Exodus, premier tome de la nouvelle série Rook nous transporte dans le futur (2171) et sur une autre planète, Exodus, laquelle, en plein cours de terraformation et de peuplement, a brusquement vu son appareillage technologique tomber en panne, d’où reflux de la plupart des habitants, sauf ce qu’on appelle la main-d’œuvre, abandonnée volontairement ou non sur un monde qui, livré à lui-même, redevient sauvage.
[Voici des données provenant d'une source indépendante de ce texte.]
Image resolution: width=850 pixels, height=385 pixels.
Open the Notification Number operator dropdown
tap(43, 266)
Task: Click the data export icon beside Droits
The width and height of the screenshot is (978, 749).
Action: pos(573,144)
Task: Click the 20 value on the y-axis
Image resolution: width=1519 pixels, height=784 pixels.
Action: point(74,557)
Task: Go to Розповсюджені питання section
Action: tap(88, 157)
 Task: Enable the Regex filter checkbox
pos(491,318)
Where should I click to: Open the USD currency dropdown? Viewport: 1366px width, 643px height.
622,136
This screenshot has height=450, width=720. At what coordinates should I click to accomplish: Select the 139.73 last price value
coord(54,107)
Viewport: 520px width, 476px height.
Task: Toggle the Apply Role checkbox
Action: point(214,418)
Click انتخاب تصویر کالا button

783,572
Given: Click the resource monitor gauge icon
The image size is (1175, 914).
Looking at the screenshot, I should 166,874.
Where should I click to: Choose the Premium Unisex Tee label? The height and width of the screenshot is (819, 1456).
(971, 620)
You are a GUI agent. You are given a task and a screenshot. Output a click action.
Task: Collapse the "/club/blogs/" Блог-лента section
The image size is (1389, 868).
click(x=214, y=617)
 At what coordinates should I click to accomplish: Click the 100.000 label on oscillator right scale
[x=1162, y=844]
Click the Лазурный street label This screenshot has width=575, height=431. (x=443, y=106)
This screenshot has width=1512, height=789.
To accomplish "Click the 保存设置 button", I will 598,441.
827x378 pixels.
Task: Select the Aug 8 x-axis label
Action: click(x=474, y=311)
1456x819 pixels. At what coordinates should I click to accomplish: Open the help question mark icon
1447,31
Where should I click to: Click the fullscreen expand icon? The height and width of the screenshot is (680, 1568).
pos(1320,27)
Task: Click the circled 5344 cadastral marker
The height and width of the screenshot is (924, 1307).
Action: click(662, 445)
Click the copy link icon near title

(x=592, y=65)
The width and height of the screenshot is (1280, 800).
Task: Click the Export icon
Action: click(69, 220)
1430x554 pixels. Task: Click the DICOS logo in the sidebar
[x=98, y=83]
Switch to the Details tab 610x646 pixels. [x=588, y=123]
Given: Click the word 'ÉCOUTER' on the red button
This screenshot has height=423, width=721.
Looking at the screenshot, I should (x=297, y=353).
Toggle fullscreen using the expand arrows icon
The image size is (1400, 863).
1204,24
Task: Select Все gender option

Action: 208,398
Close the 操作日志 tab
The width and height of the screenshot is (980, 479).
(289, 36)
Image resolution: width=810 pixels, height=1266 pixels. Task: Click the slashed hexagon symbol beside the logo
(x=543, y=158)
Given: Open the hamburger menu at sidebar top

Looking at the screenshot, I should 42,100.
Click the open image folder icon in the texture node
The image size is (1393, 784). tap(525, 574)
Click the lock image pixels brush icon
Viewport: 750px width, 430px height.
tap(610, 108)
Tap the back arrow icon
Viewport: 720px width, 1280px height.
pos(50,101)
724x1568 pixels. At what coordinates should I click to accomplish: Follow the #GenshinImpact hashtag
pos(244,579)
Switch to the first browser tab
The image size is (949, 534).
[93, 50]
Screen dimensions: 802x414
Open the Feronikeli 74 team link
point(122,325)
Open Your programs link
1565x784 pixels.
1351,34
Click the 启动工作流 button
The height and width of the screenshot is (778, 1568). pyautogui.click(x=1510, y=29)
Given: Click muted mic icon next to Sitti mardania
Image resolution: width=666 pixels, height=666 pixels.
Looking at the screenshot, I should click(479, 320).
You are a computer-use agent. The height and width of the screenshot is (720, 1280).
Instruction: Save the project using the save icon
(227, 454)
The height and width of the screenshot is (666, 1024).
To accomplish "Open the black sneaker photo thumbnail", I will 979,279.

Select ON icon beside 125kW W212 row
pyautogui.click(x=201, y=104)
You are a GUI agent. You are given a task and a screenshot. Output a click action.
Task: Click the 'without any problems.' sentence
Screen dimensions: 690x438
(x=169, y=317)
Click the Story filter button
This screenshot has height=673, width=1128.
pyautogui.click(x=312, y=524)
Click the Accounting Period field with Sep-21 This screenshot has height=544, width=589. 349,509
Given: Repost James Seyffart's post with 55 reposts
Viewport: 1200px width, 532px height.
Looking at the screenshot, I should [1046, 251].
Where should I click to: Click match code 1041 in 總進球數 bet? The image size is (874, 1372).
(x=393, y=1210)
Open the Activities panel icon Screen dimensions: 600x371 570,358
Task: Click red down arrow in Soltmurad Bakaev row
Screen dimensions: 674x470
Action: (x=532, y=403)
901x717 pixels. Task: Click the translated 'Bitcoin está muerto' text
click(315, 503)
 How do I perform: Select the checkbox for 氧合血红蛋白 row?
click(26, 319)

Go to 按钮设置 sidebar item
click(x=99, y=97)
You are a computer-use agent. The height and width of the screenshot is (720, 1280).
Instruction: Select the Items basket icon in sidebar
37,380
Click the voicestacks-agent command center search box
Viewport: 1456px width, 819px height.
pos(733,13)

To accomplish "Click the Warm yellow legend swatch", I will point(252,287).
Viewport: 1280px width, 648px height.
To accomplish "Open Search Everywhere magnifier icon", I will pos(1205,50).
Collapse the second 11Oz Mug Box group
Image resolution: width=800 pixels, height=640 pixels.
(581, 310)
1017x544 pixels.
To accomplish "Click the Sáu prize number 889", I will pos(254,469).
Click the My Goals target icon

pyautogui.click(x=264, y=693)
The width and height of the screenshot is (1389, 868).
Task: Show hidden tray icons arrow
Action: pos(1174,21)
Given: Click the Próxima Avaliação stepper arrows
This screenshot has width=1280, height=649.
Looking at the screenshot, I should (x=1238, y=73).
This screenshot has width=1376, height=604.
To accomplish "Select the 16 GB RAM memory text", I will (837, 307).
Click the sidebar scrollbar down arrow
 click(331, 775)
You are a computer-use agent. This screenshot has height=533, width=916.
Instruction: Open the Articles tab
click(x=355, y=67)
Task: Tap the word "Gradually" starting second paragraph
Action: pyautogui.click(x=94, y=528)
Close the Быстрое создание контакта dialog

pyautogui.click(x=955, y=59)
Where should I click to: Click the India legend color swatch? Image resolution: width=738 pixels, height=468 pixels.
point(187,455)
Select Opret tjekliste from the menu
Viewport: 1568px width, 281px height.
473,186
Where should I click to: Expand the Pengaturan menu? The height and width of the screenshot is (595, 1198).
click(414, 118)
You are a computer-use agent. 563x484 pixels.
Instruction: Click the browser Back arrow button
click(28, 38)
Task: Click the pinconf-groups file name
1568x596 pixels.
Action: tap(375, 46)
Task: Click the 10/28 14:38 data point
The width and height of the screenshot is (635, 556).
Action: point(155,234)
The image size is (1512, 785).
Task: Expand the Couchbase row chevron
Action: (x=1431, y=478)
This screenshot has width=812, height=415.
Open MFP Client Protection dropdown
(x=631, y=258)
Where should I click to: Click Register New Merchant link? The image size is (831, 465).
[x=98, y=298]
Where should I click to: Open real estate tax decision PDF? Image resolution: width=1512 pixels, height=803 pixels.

Ce planet opera conjugué au survivalisme est mu par un pitch ingénieux : les Bergers, ou Connecteurs neuronaux animaliers, sont muni d’un casque leur permettant de lier leur esprit à l’espèce animale à laquelle ils sont connectés, et d’une certaine façon les commander. Nous faisons ainsi connaissance avec Corbeau et sa horde de corvidés, et de Louve entourée de sa horde de loups, qui vont avoir à faire avec un rebelle, le colossal Ursa, qui dirige des ours. L’essentiel de cet album de 192 pages tient à des combats animaliers furieux au sein d’une jungle devenue proliférante, le pitch-bis étant que les animaux locaux, désormais libérés du terraformeur qui les tenait en laisse, sont devenus énormes. D’où, illustrant un scénario basique où nous ne courrons pas après la logique (Geoff Johns), des séquences magnifiques enrichies par de périodiques doubles-pages où Jason Fabok, conforté par les couleurs virulentes de Brad Anderson, nous plonge dans un film en images fixes d’une perfection stylistique à n’en pas croire ses yeux, où Corben n’est pas loin. De plus, ce qu’on n’hésitera pas à qualifier de chef-d’œuvre n’est qu’un premier tome qui nous laisse attendre les suivants avec plus que de l’impatience (Urban).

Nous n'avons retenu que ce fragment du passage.